### WHAT YOU SHOULD DO
Output, exactly as written, the lines below starting at the line containing "Screen dimensions: 1342x896" and ending at the line containing "Viewport: 1568px width, 752px height.". Drop the pictures and keep both end lines.
EXERCISE MATERIAL below:
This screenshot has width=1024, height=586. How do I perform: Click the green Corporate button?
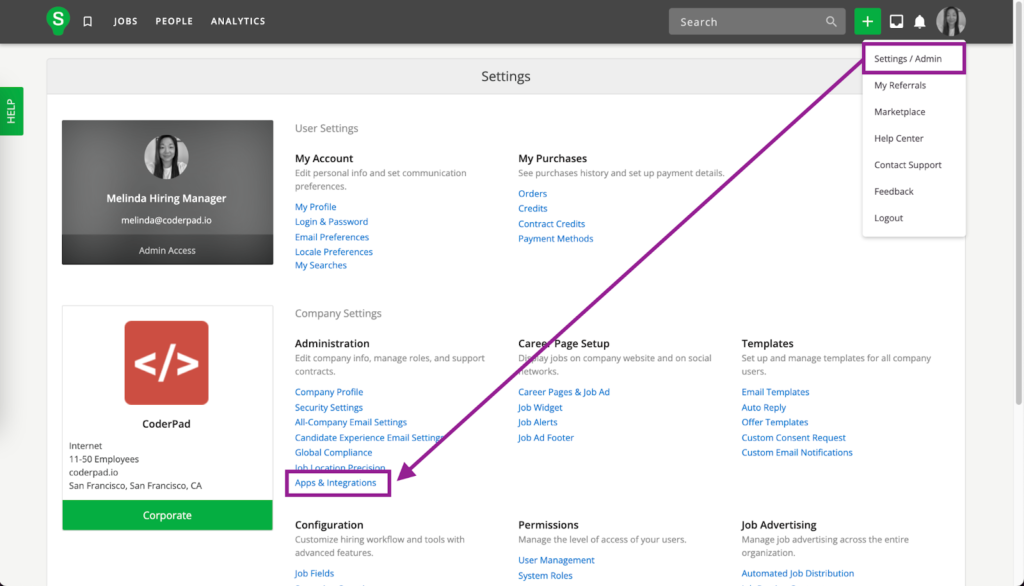166,514
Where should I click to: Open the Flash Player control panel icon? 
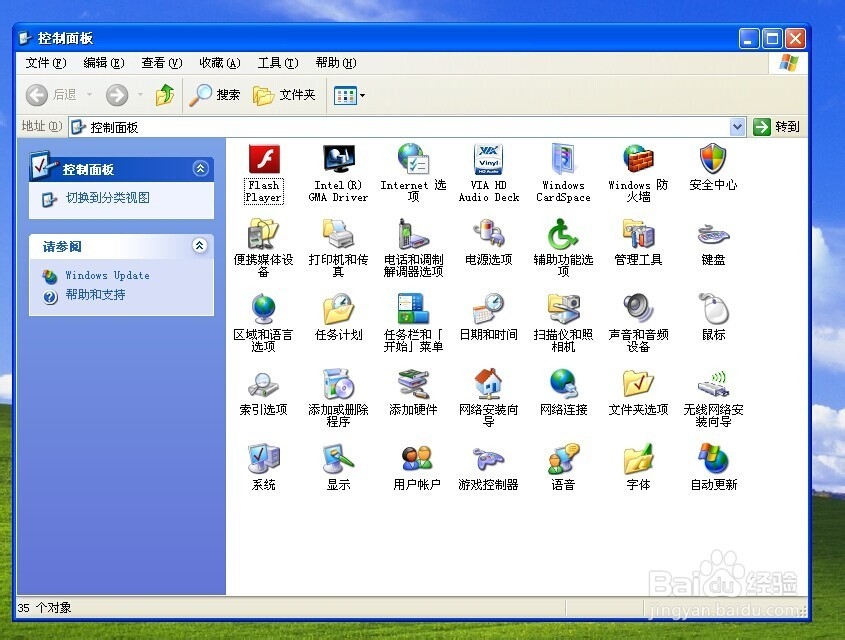[x=263, y=160]
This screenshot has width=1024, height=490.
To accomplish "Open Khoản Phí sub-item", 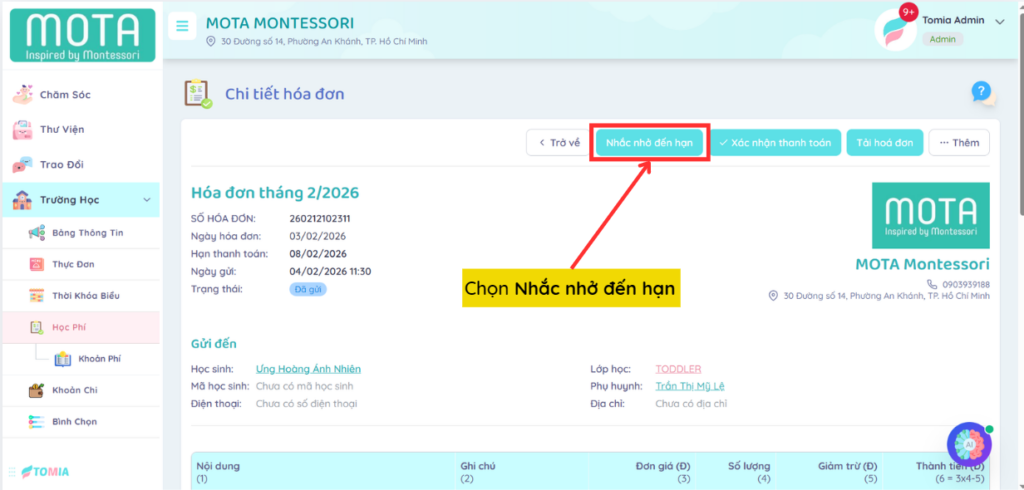I will coord(99,359).
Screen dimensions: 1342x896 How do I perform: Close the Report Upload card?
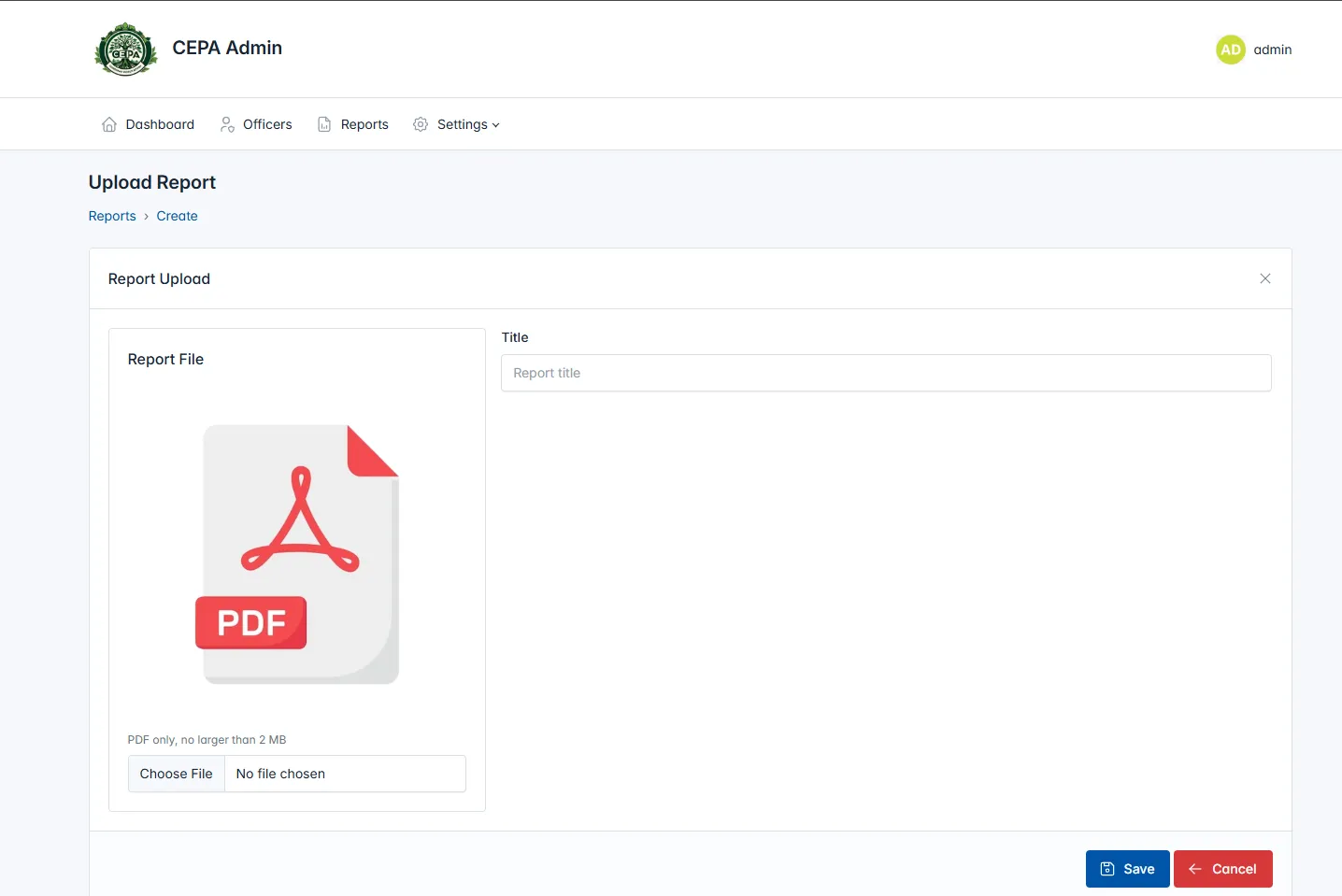pos(1264,278)
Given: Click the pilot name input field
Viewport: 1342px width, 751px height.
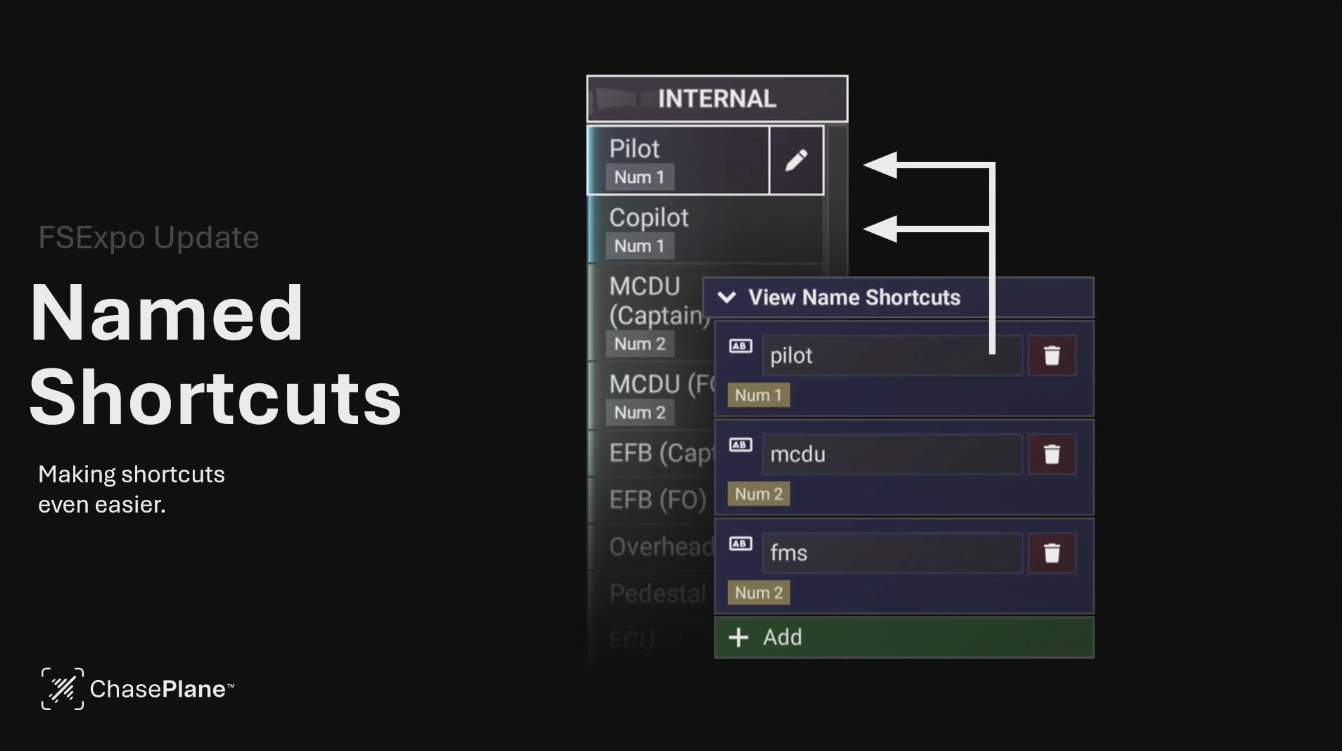Looking at the screenshot, I should (892, 356).
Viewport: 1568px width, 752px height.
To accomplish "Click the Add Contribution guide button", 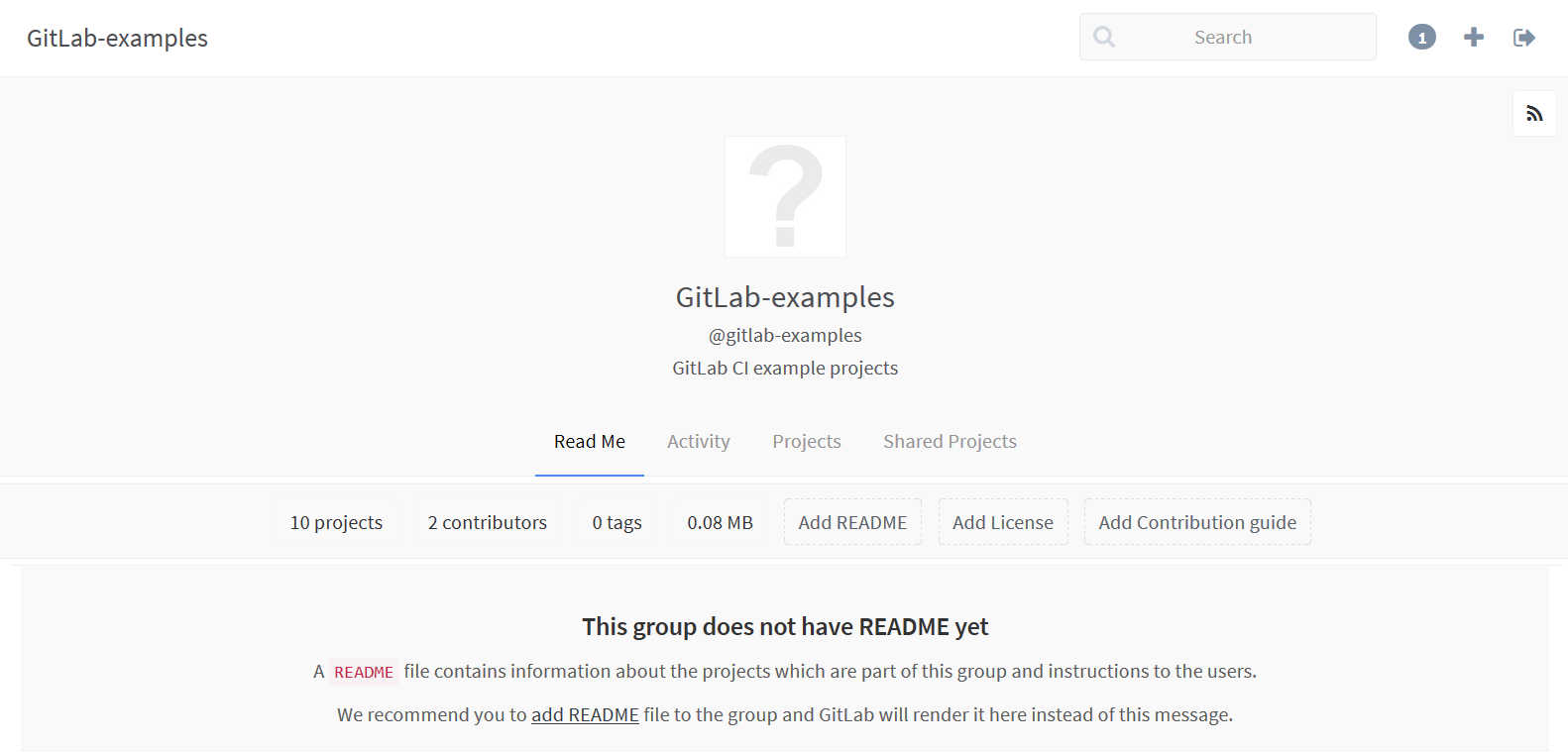I will point(1196,522).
End of EXERCISE MATERIAL.
### TASK RESPONSE
Screen dimensions: 1342x896 How do I perform: Close the Report Upload card?
pos(1264,278)
Given: Click the pilot name input field
Viewport: 1342px width, 751px height.
Looking at the screenshot, I should (892, 356).
Viewport: 1568px width, 752px height.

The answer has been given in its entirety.